I.         Love and fear are not opposites, they are two sides of the same coin.

A.      While we often view love and fear as contrasts, Deuteronomy actually presents a completely different approach. In fact, these two chapters present love and fear as practically synonymous. Notice how Moses defines these two concepts in exactly the same terms.

1.       In Deuteronomy 10:12, Moses said that Israel ought to fear God, walking in His ways. In Deuteronomy 11:22, Moses said that they should love God, walking in His ways.

2.       Deuteronomy 13:4 said fearing God means keeping His commandments. Deuteronomy 11:1 said loving God also means to keep His commandments.

3.       In Deuteronomy 10:20, Moses demonstrated that fearing God meant serving Him. In Deuteronomy 10:12, he said that that is also what it means to love God.

4.       In Deuteronomy 10:20, Moses also linked clinging or holding fast to God with fearing Him. Once again, we find that loving God means the exact same thing in Deuteronomy 11:22.

B.     The biblical view of love and fear is different from our common view. We view both of these concepts from an emotional or motivational standpoint, and, therefore, see them as opposites. The Bible views them from a behavior standpoint, and therefore, sees them as almost the same.

C.     The Bible demonstrates love and fear are not opposites. It also says they both have the opposite—hatred. We are not surprised to see hatred as the opposite of love as Matthew 6:24. But notice also that Proverbs 13:13 demonstrates the same thing about fear.

D.     Do not be concerned about whether or not your motivation is love or fear because both produce obedience and conformity to God’s will. And to the extent that you are obeying and conforming to God’s will you clearly, by your actions, both fear and love God.

II.       The Bible’s fine line between love and fear.

A.      Is there a difference at all between the two? Both love and fear have to do with thinking about God, His promises and His power. The difference has to do with which direction we are looking.

########################################

Exercises to complete:
1. List every distinct Bible verse reference cited in the outline, each given once.
2. Quote the outline word for word from "B.     The biblical" to "love and fear.".
Rely on the outline alone.

########################################

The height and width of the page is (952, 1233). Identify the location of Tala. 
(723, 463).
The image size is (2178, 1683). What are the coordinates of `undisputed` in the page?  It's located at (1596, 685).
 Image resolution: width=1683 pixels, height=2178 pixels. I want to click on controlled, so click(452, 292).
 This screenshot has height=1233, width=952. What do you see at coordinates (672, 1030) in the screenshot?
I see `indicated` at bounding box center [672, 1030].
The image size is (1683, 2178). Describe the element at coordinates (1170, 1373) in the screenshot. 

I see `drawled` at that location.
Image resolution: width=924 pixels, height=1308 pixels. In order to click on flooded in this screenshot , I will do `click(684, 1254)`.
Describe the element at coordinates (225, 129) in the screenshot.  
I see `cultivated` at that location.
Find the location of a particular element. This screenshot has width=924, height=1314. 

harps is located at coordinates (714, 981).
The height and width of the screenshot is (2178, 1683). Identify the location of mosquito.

########################################

Responses by task:
1.
Deuteronomy 10:12
Deuteronomy 11:22
Deuteronomy 13:4
Deuteronomy 11:1
Deuteronomy 10:20
Matthew 6:24
Proverbs 13:13

2.
B.     The biblical view of love and fear is different from our common view. We view both of these concepts from an emotional or motivational standpoint, and, therefore, see them as opposites. The Bible views them from a behavior standpoint, and therefore, sees them as almost the same.

C.     The Bible demonstrates love and fear are not opposites. It also says they both have the opposite—hatred. We are not surprised to see hatred as the opposite of love as Matthew 6:24. But notice also that Proverbs 13:13 demonstrates the same thing about fear.

D.     Do not be concerned about whether or not your motivation is love or fear because both produce obedience and conformity to God’s will. And to the extent that you are obeying and conforming to God’s will you clearly, by your actions, both fear and love God.

II.       The Bible’s fine line between love and fear.